Z39.50-1995 represents a consensus of the ZIG, which has in effect acted in an advisory role to the maintenance agency, in the effort to develop both Z39.50-1992 and the Z39.50-1995.

Progression of SR

Thus the development of Z39.50, until 1992, was strongly influenced by SR. Z39.50-1992, although compatible, was a superset of SR, and the features developed for Z39.50-1995 were not in SR. Beginning in 1992, ISO advanced several proposals to bring SR into compatibility with Z39.50. These included amendments to include Access Control, Resource Control, and Proximity searching, all three of which were Z39.50-1992 features, as well as several Z39.50-1995 features, for example, Sort, Scan, Explain, Segmentation, Concurrent Operations, and Extended Services. In 1994, however, ISO decided that the process of alignment by individual amendments was extremely burdensome, and decided instead to try to adopt the text of Z39.50 verbatim as an ISO standard. Currently, "ISO 23950" is in the process of fast track ballot, ending November 1995.

The Maintenance Agency Web Page

The Library of Congress maintains a Web page (http://www.loc.gov/z3950/agency) for matters pertaining to the maintenance, ongoing development, and implementation of Z39.50. Available via this page are the texts of Z39.50-1992 and Z39.50-1995, definitions of registered objects, extensions, interpretations, and clarifications of the standard, implementor agreements, the Register of Implementors, and Z39.50 profiles. The latter two are described below.

Z39.50 Register of Implementors

The Z39.50 Register of Implementors is maintained by the Z39.50 Maintenance Agency. It is available in HTML and there also is a print version available in postScript.
Currently, nearly 100 companies, institutions, and organizations are registered. These include universities, vendors, consortiums, consultants, government agencies (U.S. federal as well as non-U.S. government agencies, and state government agencies), Information service, national libraries, publishers, research institutions, corporate libraries, and manufacturers.
The registered universities number about fourteen; there are nearly 35 vendors and consultants. Information services include RLG; LEXIS-NEXIS; OCLC, Knight-Ridder, and Chemical Abstracts Service. National libraries of Canada, Sweden, Denmark, UK, and US are registered.
The register is truly international, including participants from Australia, Austria, Canada, Denmark, Germany, Italy, Netherlands, Norway, Sweden, U.K., and U.S.
The register is keyed by organization (i.e. it is not a register of individuals) Each entry includes a contact person, addressing information, and most importantly, a description of the company's Z39.50 product or implementation, either existing or planned.
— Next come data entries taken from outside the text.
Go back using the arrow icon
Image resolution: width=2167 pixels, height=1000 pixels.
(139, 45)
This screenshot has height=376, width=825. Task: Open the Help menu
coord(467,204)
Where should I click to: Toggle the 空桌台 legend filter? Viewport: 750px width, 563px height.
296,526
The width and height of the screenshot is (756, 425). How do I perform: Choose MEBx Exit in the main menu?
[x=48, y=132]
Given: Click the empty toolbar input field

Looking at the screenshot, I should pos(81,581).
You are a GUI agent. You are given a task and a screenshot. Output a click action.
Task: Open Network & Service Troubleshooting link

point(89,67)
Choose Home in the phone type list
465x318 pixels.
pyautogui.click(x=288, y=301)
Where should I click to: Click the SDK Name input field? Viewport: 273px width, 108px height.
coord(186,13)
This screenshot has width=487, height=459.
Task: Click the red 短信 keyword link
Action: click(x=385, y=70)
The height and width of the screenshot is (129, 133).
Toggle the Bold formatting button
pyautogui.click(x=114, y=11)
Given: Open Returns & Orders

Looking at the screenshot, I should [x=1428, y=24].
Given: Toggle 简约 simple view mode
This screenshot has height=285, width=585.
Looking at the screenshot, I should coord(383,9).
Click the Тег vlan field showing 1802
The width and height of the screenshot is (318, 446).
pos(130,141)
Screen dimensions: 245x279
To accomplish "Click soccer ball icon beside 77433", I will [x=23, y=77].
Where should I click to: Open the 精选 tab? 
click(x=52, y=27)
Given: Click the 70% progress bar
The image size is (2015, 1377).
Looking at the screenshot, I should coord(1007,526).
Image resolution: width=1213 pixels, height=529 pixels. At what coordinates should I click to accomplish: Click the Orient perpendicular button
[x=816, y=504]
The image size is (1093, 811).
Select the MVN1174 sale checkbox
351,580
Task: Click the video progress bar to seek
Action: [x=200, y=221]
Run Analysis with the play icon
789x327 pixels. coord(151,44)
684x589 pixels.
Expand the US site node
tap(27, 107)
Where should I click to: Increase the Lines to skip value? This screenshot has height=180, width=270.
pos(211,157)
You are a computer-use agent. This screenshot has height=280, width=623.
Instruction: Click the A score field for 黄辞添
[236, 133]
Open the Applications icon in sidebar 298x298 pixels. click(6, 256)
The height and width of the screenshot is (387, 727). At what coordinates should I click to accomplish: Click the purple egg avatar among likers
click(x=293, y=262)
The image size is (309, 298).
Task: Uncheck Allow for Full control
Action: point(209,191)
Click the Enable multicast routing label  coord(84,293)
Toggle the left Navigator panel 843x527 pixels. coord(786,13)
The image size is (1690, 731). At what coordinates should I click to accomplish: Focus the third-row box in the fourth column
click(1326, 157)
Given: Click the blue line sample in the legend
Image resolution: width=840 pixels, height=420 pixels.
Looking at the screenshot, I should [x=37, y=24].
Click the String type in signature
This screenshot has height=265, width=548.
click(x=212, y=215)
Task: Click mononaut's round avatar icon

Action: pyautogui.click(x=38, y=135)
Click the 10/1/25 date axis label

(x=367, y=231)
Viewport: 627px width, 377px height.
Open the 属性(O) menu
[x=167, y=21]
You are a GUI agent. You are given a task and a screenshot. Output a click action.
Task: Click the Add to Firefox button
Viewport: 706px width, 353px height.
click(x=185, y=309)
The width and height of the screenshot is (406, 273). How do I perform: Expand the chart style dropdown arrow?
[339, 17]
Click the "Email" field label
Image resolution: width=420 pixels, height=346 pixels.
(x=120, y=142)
The only criteria for inclusion in the register are: a company must supply some such description; and every registered organization must either update or verify their entry in the register at least once a year.

Z39.50 Profiles

A Z39.50 profile is a set of implementor agreements specifying the use of Z39.50 to support a particular application (for example GILS or WAIS), function (for example author/title/subject searching), community (examples: the museum community, chemists, musicians); or environment (examples: the Internet, North America, Europe).
By "specifying the use" of Z39.50, we mean to select options, subsets, and values of parameters, where these choices are left open in the Z39.50 standard.
Z39.50-1995 is (of necessity) a large standard, rich in functionality. In general an implementation does not support the complete standard, but rather a conforming subset corresponding to specific relevant requirements.
The two primary reasons for Z39.50 profiles are to provide a specification for vendors to build to so that the resulting products will interoperate, and to provide a specification that a customer may reference for procurement.
There are a number of well-developed profiles, as well as several currently under development.

Developed Profiles

GILS profile

GILS, the Government Information Locator Service, is a response to the need for users to identify and locate publicly available Federal information resources. The GILS Profile provides the specifications for the overall GILS application, including the GILS "Core" data elements that comprise a GILS record describing an information resource, and the use of Z39.50 to search and retrieve GILS records.

ATS Profile

The "Author-Title-Subject" profile aims to improve the reliability of Z39.50 search results. When a client requests, for example, an author search, the intent of the ATS profile is that the server will execute the search based on its concept of author. If the server does not support an author search, it should not re-cast the search, substituting some attribute other than author, without the client's knowledge and consent. Neither should the server treat the inability to perform a search as a successful search with no results.
The profile specifies the use of bib-1 within a type-1 query for searching by author, title, or subject, to provide basic search access to bibliographic databases.

WAIS Profile

The WAIS (Wide Area Information Servers) profile specifies rules for access to WAIS servers supporting Z39.50 version 2.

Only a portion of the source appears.